US Antitrust Policy comprises a triumvirate of laws designed to protect the hallowed free market system of the United States. Antitrust enforcer, the US Federal Trade Commission (FTC), drives home the point thusly on its website: “Certain acts are considered so harmful to competition that they are almost always illegal. These include plain arrangements among competing individuals or businesses to fix prices…”
As it applies to translators and interpreters, the stickiest point about US Antitrust Laws is that the FTC has, in the past, gone after groups (translators, interpreters, music teachers, music merchants; theirs is a fine-toothed comb), whose members the FTC deemed had “discussions of pricing policies at trade association meetings.” The FTC said such discussions “can of itself constitute an unfair method of competition” in violation of the law.
Against this backdrop, the American Translators Association (ATA) updated its Antitrust Compliance Policy during its January 30–31, 2016 board meeting. According to the ATA, the 2016 policy is meant to replace previous guidelines approved by the board in 1990, which “had been created in response to inquiries from the FTC.”
Unlike the 1990 policy statement―so brief that it fit in a sidebar on page 4 of the ATA Chronicle from April 2005―the 2016 ATA Antitrust Compliance Policy includes a commentary for the motivation behind its drafting, plus a 10-point FAQ labeled “Examples”.
Of the 10 points, 8 had to do with the professional fees of ATA members, all designed to adhere to FTC guidelines as regards antitrust. Although Example 1 states, the “discussion of rates is generally prohibited from ATA-sponsored publications, listserves, and social media forums in accordance with the antitrust policy,” other examples mention more general discussions.

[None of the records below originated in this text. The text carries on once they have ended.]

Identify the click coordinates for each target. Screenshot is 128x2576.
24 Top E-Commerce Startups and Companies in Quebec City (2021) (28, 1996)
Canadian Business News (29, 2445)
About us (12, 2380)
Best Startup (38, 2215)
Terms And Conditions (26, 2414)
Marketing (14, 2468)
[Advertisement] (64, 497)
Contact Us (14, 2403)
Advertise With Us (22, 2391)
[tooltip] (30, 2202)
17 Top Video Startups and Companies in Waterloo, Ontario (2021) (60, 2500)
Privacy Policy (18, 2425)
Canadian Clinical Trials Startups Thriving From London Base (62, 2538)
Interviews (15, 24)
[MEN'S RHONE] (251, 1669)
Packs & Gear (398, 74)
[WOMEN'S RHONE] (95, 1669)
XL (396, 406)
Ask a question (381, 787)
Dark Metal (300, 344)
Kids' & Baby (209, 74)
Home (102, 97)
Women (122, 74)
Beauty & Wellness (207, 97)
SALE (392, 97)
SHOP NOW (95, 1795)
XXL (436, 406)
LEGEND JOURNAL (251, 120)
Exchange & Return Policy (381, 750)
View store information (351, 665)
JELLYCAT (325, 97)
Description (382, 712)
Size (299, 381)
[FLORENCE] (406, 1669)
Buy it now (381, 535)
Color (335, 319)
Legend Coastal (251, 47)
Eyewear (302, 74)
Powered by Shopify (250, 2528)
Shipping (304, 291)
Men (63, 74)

Take Example 3 that states: “What about new translators and interpreters who ask me what to charge? Can I recommend a rate for them?” Answer: “As a general rule, no. ATA members should not tell other members what they should charge, but all translators should make independent business decisions on such matters.”
The already sticky subject of fees, became even stickier.
The FTC has pursued antitrust actions against professional associations of ATA’s size (and even much smaller ones) for practices that were perceived to be anticompetitive―ATA President-elect Corinne McKay
“ATA followed its traditional pattern of protecting the ‘interests’ of the association over the interests of its individual members or the profession, and adopted a policy that clearly observes antitrust legislation as is, without questioning it,” wrote Tony Rosado in his blog on March 29, 2016.
Over the next three days, Rosado, “a regular conference presenter at the American Translators Association (ATA)” according to his website, drew more than 30 responses to his post from people who clearly felt the impact of such a policy.
Slator reached out to ATA President-elect Corinne McKay before dawn of April 1 to ask for her opinion on Rosado’s post as well as the reactions triggered by it. By 9AM, McKay had replied in Rosado’s blog.
Communicating with Slator, McKay said, “We developed the new antitrust compliance policy, in close cooperation with our association attorney, out of a desire to update it to the current legal context. When advising us on the new version, our attorney took into account that the US Federal Trade Commission has pursued antitrust actions against professional associations of ATA’s size (and even much smaller ones) for practices that were perceived to be anticompetitive.”
The FTC had indeed gone after ATA in the past. According to the ATA Chronicle from 2005, the 1990 Compliance Policy was drafted “after two years of investigation and a significant amount of money spent in defending the association—as well as many association members spending time in Washington testifying before the FTC.” It concluded with a closed investigation but “a statement from the FTC that the closure did not mean that a violation had not occurred.”
As the 2016 Compliance Policy pointed out, “the FTC did indicate that it would keep monitoring ATA.”
“It is categorically untrue that members cannot ‘even speak about such things as payment terms or working conditions.’ They’re completely free to do that under their own auspices”―ATA President-elect Corinne McKay
McKay also reacted to a comment on the same blog that the “new and improved antitrust policy…encompasses not only not daring to use any number or unit regarding fees, but also quoting or providing links to fees or schedules that are publicly known or published, even speaking about things such as payment terms or working conditions, among other things.”
The ATA President-elect told Slator, “It is categorically untrue that members cannot ‘even speak about such things as payment terms or working conditions.’ They’re completely free to do that under their own auspices. The compliance policy simply says that in forums or events that are under ATA’s auspices, members must abide by these conditions in order to protect ATA’s liability.”
“One thing I would stress is that this policy only applies to what members say in ‘ATA-sponsored forums or events.’ What members choose to say under their own auspices is up to them,” she emphasized.
Finally, in response to Rosado’s blog post that stated there was no “well-publicized campaign to get public comments from the membership” regarding the Antitrust Compliance Policy, McKay replied in the blog, “We (ATA) will be offering a webinar on the antitrust compliance policy within the next couple of months. Definitely plan on attending that if this issue interests you.”
Correction: An earlier version of this article called Corinne McKay President of ATA. Her correct designation is President-elect.